## Work item:
Exactly as they appear, print the line with "Screen dimensions: 1489x812" and each line after it through the end of the entries below; leave out pictures.

[Task material Boundary: Start]

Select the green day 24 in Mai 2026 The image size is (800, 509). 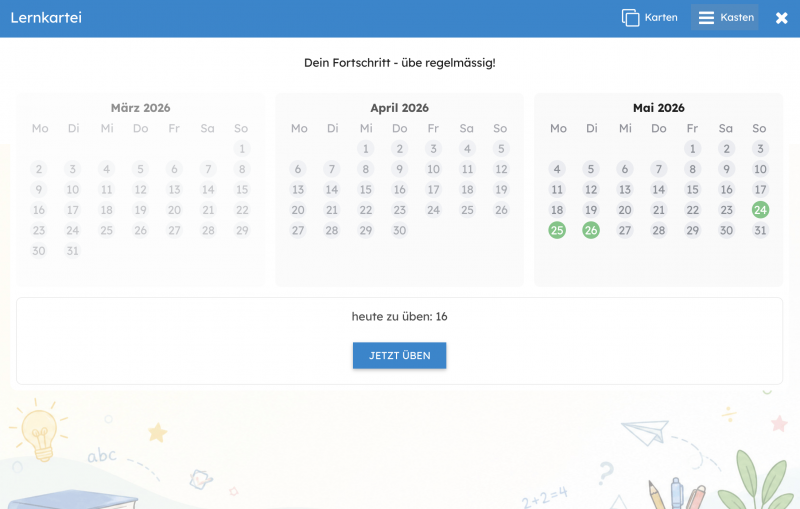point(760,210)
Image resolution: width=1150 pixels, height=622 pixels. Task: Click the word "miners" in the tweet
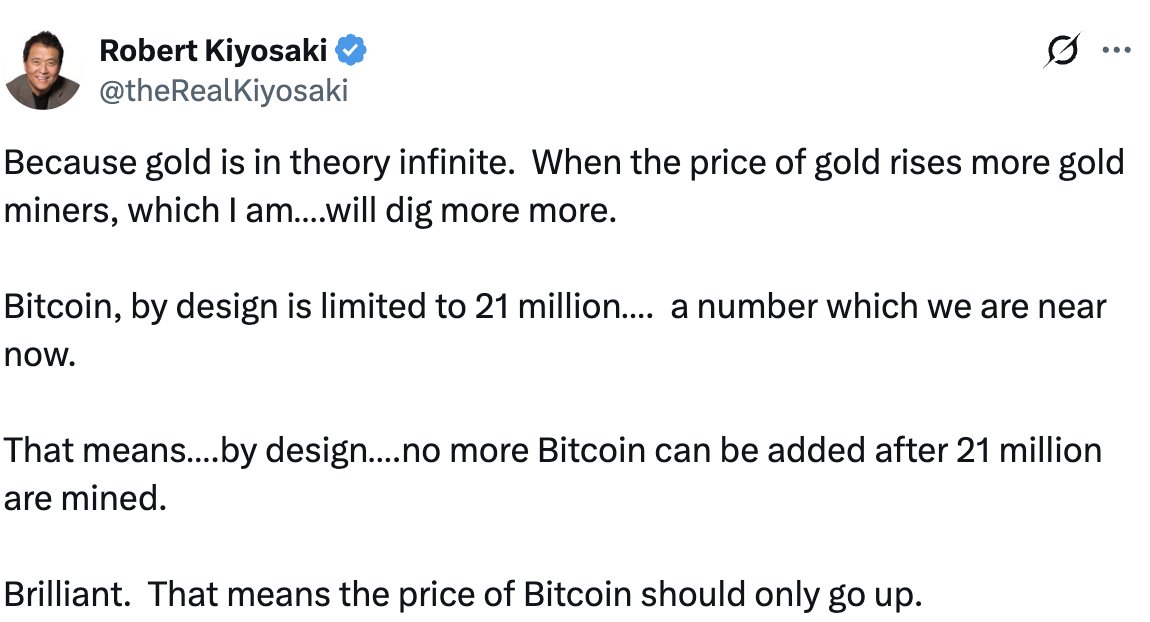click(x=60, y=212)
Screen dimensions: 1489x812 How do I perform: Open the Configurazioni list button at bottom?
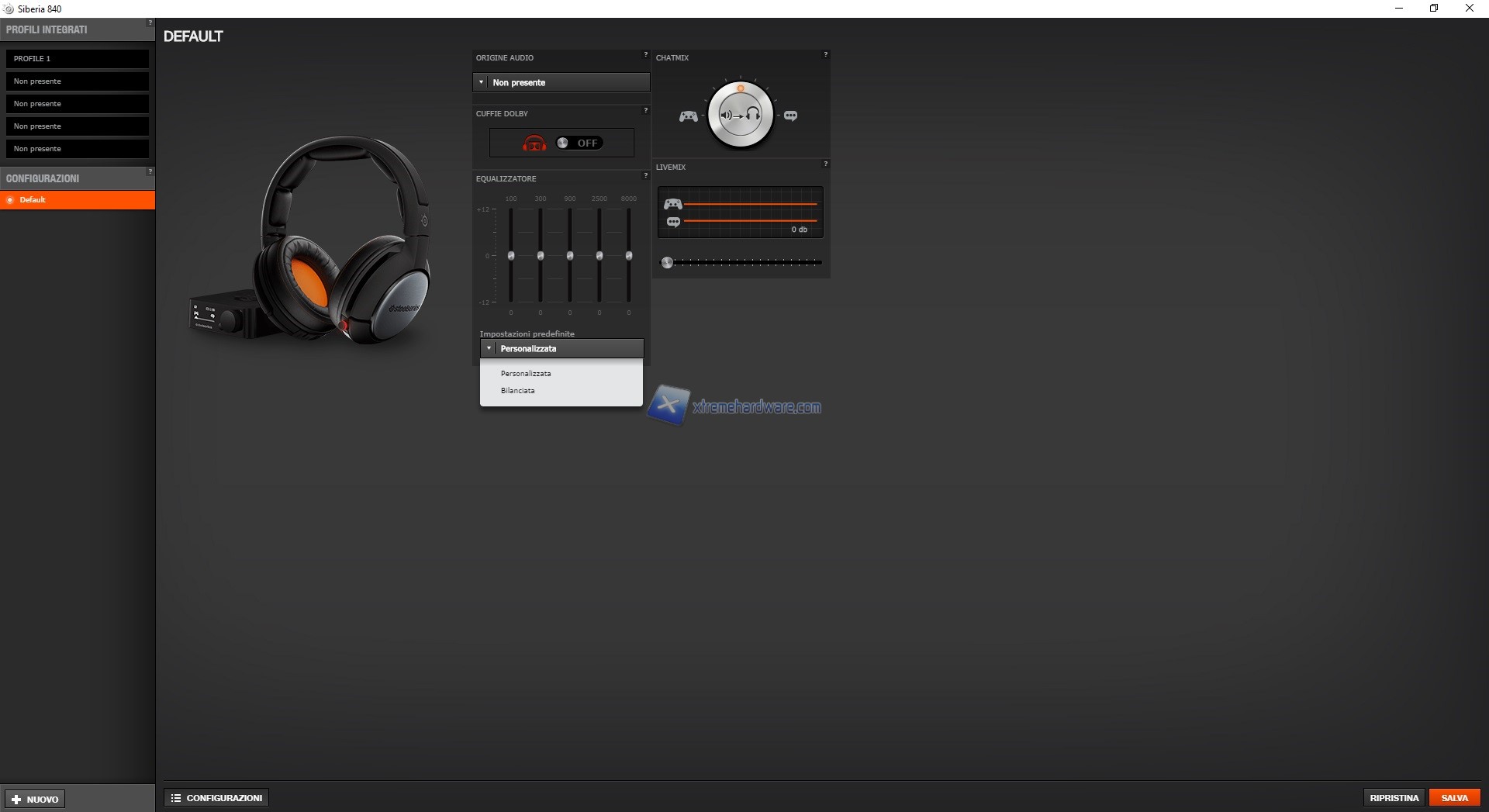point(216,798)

[Task material Boundary: End]

## Answer to this problem:
Screen dimensions: 1489x812 How do I perform: Open the Configurazioni list button at bottom?
point(216,798)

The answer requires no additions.